|Exercise Order||Exercise||Reps||Working Sets||Rest (seconds)||Tempo|
|A1||Standing Barbell Biceps Curl||20-25||6||60||20X0|
|B1||Seated Dumbbell Curl||15-20||5||10||20X0|
|B2||Prone Reverse Grip EZ Bar Curl||15-20||5||90||20X0|
|C1||Standing Hammer Curl||12-15||4||60||20X0|
|D1||Seated Preacher Curl||8-10||3||10||20X0|
|D2||Dumbbell Concentration Curl||8-10||3||10||20X0|
|D3||Straight Bar Cable Curl||8-10||3||90||20X0|
- The letter on exercise order tells you what order to do the exercise. So the A superset is first and you will do A1 before A2
- The First number (as in 2010) is the amount of time you should take to perform the Eccentric portion, or, the lowering of the weight or exercise.

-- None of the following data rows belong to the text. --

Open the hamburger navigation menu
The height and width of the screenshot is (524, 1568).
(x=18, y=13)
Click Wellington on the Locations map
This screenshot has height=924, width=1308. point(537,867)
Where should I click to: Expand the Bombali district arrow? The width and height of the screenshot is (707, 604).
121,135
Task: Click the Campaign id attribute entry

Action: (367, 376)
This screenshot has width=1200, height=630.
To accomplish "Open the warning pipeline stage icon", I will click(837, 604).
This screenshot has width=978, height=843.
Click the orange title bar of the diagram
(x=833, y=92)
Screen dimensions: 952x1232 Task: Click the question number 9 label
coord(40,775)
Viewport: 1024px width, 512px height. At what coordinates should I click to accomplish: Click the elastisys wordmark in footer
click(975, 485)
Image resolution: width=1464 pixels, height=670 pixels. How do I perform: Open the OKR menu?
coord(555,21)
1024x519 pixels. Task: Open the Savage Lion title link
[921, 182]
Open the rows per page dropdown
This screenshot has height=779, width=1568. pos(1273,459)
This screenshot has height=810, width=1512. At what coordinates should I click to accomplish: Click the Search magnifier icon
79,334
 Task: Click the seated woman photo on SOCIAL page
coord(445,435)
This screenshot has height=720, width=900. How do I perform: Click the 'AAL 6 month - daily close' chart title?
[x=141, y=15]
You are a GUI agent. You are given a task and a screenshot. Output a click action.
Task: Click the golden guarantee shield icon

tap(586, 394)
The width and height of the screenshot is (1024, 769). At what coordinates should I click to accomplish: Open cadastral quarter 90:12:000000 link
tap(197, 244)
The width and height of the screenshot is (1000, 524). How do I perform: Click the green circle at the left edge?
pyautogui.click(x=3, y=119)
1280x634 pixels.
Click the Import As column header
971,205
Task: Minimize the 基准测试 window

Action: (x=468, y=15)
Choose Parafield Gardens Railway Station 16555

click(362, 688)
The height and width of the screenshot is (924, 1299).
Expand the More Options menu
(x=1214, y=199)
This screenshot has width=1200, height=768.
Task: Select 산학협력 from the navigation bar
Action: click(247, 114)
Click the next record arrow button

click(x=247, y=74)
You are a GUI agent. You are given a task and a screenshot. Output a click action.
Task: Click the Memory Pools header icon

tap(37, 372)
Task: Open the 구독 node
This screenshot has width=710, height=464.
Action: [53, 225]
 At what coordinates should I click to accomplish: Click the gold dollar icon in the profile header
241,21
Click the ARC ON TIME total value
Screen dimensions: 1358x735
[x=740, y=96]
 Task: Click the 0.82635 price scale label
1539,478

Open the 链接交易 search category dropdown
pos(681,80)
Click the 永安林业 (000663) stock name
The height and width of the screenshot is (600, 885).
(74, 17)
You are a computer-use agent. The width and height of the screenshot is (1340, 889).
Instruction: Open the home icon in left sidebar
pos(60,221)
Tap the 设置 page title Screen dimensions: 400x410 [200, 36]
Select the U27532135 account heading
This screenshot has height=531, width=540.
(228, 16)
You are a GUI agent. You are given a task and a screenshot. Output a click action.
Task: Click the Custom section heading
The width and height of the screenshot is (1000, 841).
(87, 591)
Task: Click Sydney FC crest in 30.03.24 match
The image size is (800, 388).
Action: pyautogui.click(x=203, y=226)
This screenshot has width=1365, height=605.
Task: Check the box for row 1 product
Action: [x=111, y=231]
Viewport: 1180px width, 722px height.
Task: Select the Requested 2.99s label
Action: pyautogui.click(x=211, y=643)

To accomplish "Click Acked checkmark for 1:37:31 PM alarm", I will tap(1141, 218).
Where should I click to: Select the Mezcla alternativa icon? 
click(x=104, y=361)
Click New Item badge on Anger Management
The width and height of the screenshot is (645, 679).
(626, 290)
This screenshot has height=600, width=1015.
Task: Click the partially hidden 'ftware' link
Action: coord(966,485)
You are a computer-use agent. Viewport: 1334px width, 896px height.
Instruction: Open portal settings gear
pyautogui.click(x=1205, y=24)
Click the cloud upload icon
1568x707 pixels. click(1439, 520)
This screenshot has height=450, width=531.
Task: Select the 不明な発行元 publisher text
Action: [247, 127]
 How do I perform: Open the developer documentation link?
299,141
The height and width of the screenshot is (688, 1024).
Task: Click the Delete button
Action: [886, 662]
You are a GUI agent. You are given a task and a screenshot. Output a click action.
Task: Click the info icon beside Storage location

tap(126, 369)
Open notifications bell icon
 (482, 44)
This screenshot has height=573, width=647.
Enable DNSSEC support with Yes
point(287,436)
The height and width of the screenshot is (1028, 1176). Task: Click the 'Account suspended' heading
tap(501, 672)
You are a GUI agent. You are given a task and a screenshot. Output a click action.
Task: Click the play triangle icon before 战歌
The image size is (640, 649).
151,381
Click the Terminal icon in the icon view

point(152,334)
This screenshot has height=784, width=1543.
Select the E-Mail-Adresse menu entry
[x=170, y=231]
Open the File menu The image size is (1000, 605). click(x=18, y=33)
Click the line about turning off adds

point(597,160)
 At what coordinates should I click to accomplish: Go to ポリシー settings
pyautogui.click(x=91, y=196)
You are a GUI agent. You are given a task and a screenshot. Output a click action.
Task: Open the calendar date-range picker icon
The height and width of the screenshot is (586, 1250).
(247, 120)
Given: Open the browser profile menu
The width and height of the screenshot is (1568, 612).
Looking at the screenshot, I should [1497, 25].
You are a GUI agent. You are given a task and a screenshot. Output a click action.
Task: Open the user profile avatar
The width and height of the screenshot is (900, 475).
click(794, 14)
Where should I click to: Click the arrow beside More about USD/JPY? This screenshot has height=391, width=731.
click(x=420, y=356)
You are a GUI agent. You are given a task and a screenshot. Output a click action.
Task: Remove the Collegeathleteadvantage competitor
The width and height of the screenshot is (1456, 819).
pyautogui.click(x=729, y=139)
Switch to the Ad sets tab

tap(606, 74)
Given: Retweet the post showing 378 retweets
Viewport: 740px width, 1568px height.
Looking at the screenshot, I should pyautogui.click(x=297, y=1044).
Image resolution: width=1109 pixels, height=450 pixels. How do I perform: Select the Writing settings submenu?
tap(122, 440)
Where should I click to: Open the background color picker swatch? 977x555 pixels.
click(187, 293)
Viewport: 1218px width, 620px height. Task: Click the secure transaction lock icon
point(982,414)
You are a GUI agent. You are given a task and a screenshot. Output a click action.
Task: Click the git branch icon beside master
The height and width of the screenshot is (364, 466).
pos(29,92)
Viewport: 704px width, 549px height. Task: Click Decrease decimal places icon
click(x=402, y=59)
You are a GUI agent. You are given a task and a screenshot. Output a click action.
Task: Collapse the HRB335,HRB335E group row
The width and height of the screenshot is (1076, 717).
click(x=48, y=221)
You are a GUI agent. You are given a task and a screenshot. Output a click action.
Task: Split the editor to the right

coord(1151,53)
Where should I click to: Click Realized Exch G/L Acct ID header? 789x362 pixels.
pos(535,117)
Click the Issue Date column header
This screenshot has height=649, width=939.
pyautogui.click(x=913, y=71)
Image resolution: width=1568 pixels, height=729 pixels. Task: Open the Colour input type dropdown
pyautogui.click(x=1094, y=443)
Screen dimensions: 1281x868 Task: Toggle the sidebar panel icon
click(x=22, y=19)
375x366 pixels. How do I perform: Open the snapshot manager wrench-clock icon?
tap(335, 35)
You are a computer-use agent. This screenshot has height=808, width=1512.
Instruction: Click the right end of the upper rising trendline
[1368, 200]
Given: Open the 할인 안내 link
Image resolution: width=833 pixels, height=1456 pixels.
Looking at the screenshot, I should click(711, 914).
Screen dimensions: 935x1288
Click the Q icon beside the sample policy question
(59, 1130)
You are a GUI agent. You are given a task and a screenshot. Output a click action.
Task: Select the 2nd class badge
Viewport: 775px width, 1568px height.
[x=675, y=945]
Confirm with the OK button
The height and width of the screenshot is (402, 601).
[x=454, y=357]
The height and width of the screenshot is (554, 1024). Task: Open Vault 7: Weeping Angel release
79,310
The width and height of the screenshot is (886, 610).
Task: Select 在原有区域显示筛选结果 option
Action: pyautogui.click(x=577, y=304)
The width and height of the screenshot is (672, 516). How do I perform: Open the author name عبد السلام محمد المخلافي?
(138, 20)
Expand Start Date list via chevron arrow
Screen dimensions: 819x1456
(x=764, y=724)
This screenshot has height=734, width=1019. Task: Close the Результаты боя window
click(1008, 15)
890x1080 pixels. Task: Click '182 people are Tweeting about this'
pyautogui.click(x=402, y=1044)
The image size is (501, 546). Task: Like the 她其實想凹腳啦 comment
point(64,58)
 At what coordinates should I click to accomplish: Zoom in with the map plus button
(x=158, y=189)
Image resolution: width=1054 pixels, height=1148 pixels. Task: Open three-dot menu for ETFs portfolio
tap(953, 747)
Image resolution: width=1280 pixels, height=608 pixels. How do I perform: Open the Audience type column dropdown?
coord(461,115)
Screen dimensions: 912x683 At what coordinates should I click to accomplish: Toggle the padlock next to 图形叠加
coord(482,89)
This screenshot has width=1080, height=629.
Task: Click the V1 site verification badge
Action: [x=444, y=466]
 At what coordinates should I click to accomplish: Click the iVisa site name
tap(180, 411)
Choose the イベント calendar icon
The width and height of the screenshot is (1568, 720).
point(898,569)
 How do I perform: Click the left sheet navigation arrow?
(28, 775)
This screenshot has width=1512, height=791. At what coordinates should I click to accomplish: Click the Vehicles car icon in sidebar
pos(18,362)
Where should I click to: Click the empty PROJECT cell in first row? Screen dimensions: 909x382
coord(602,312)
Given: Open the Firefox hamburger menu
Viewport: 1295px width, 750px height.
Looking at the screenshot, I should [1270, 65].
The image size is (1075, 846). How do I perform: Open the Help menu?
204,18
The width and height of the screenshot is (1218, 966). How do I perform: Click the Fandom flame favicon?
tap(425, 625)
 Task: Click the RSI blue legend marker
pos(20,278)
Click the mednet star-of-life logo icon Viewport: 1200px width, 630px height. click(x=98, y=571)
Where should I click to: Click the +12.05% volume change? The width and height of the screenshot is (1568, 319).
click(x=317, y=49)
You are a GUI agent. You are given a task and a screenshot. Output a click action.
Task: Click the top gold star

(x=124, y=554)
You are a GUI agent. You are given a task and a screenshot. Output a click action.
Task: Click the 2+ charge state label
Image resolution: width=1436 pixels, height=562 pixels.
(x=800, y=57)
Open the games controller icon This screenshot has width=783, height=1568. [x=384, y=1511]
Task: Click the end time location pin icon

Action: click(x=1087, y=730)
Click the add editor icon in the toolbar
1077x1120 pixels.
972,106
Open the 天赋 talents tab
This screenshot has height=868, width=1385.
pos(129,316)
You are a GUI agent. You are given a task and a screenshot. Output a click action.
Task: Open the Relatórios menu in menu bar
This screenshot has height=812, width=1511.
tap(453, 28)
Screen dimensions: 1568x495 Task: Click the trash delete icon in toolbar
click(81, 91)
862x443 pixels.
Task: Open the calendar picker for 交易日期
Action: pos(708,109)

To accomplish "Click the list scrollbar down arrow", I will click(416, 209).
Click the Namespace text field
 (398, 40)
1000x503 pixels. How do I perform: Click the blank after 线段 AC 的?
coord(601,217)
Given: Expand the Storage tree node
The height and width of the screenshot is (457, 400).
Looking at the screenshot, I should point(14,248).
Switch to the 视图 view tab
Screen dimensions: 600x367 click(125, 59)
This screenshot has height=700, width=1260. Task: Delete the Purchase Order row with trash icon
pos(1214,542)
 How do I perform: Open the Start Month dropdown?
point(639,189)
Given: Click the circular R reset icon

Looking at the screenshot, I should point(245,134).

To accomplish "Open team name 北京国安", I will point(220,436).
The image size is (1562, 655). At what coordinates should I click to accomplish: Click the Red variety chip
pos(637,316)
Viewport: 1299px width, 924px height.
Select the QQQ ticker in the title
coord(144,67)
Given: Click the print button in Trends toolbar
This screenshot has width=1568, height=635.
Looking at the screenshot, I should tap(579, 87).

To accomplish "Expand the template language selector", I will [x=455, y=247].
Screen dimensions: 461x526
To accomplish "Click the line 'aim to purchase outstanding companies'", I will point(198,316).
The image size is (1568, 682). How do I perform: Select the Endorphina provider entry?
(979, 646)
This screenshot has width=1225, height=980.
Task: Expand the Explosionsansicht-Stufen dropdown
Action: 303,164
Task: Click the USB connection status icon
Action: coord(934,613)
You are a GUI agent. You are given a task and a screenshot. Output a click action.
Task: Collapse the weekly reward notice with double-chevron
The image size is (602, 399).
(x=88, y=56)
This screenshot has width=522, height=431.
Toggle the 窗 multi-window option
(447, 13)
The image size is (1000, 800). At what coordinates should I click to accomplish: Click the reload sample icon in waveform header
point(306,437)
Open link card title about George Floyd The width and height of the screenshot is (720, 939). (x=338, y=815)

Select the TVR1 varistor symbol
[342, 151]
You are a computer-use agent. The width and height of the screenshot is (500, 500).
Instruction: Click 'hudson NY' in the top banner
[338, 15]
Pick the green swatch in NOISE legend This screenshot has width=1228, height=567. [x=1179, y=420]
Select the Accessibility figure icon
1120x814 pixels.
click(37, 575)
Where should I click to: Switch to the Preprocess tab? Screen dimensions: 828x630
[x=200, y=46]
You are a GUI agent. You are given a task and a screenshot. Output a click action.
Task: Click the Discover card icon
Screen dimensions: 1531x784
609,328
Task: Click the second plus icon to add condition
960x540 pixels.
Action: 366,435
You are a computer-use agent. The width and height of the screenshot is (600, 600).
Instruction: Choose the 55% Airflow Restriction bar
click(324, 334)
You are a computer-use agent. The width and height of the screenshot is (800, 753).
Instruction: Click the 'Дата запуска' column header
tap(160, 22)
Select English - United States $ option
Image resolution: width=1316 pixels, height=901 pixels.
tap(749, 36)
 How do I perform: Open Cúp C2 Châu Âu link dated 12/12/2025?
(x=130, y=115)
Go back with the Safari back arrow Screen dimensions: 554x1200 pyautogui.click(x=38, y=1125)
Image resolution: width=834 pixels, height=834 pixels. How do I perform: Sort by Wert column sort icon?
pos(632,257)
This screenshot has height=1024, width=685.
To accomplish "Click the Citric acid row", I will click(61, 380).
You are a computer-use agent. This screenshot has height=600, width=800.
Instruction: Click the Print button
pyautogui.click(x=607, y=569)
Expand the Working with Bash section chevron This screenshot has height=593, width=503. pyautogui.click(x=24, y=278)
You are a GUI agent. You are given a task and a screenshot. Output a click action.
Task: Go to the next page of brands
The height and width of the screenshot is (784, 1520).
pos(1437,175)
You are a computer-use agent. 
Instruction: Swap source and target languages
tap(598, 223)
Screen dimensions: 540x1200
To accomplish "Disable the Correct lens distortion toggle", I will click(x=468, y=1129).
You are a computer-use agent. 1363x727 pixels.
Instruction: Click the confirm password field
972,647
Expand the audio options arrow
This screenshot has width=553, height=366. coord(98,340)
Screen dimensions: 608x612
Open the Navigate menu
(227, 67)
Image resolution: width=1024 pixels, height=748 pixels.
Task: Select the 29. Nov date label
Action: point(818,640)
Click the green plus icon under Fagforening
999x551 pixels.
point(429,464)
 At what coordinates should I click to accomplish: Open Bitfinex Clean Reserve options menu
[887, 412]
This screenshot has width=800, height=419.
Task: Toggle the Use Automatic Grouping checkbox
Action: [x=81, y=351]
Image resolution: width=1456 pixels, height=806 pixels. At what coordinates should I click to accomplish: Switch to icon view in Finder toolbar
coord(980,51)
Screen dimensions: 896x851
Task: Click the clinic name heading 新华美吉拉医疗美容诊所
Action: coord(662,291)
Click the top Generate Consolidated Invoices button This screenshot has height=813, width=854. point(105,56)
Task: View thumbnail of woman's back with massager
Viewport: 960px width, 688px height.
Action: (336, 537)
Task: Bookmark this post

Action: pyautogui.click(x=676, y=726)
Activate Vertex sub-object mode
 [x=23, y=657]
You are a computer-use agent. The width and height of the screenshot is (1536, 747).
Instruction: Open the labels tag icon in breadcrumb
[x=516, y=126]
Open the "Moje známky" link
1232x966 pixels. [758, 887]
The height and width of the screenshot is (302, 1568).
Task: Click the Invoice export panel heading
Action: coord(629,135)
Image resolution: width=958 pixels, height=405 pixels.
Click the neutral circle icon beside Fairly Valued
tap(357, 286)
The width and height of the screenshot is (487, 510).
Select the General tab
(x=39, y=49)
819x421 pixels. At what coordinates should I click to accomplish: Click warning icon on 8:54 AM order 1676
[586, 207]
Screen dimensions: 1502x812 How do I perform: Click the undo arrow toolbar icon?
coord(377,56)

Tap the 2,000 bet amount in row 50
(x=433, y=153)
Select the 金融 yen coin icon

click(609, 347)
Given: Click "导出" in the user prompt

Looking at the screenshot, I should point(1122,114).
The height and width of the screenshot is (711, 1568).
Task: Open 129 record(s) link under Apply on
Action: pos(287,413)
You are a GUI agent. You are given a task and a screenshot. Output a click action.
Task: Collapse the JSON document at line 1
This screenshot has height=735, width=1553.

- The Third number (as in 2010) is the amount of time you should take to perform the Concentric portion or the raising of the exercise or weight. An X indicates as fast as possible, i.e. explosive (but still maintaining good form).
- The Second number (as in 2010) is the amount of time to hold the weight/pause at the bottom of the exercise.
- The Fourth number (as in 2010) is the amount of time to hold the weight/pause at the top of the exercise.
- Using 2010, you would perform a 2 second eccentric portion (lowering the weight), no pause at the bottom, a one second concentric portion and no pause at the top.